The total available for 2004-5 is pound;325.3 million (including local authority match-funding), and pound;356.3m for the following year. The DfES says “it was time to move on”, but the cause is more likely to be the fear of yet more millions sloshing around the slush funds of the scapegoats, sorry those beastly local authorities (many of whom had warmly welcomed this condition because it gave them more leverage over schools to embrace ICT).

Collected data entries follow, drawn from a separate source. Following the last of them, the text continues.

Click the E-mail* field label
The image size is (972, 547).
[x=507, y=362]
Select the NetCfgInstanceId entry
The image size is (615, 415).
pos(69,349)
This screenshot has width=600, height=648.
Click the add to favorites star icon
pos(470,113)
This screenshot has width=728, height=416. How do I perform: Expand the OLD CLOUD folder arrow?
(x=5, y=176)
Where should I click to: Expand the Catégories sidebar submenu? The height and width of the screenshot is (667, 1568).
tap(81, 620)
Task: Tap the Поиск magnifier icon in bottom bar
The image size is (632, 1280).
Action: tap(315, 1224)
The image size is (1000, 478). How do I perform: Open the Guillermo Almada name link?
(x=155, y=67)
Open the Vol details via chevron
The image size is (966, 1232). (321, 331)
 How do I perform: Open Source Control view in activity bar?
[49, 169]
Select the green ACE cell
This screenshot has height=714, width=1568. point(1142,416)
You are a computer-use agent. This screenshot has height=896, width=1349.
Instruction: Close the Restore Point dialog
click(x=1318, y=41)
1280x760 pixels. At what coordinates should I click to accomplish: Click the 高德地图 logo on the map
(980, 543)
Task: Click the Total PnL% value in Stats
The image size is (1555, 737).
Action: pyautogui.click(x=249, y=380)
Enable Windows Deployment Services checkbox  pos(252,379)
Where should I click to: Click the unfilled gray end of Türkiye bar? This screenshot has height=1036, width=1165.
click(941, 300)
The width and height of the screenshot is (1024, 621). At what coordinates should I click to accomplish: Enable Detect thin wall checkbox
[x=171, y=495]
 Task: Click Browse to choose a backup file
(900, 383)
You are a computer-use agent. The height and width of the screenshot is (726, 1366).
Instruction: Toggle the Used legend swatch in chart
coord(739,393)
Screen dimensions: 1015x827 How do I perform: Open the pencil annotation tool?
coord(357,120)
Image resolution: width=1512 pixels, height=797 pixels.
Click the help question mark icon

Degrees for the rest of us? Professor Stephen Heppell and the team at the Ultralab centre at Anglia Polytechnic University, can help you to get a fully-accredited degree online. The project, known as Ultraversity, which promises workplace-based degrees, is ideal for teachers who want a degree but don’t want to be full-time students. Ultralab wants a strong showing of teachers in the first cohort of 500 students it aims to recruit by the end of July. What’s more, because it is mostly online, costs can be kept low - and with no student debt!

http:degree.ultralab.net

How interesting that Pearson should get the green light to take over exam board Edexcel. Its subsidiary NCS Pearson wobbled the Qualifications and Curriculum Authority (QCA) last year when thousands of pupil records vanished from one of their servers. Those pupils would be interested to know whether this debacle came up when the Department for Education and Skills (DfES) and Pearson cosied together to OK the Edexcel deal. It is thought the deal was discussed at the highest level - between education secretary Charles Clarke and Pearson boss Lord Stevenson of Coddenham.

Pearson is obviously good at cosying (sorry, networking). But the DfES should not forget a recent session - with the BBC (Offline, March 14). It led to a court apology and BBC joint director of factual and learning Michael Stevenson resigning his pound;200,000-plus a year job. It hasn’t injured his standing with government however, as he is now director of strategy and communicatications at the DfES, albeit with a reduced pay-cheque. They’ll end up in Private Eye at this rate.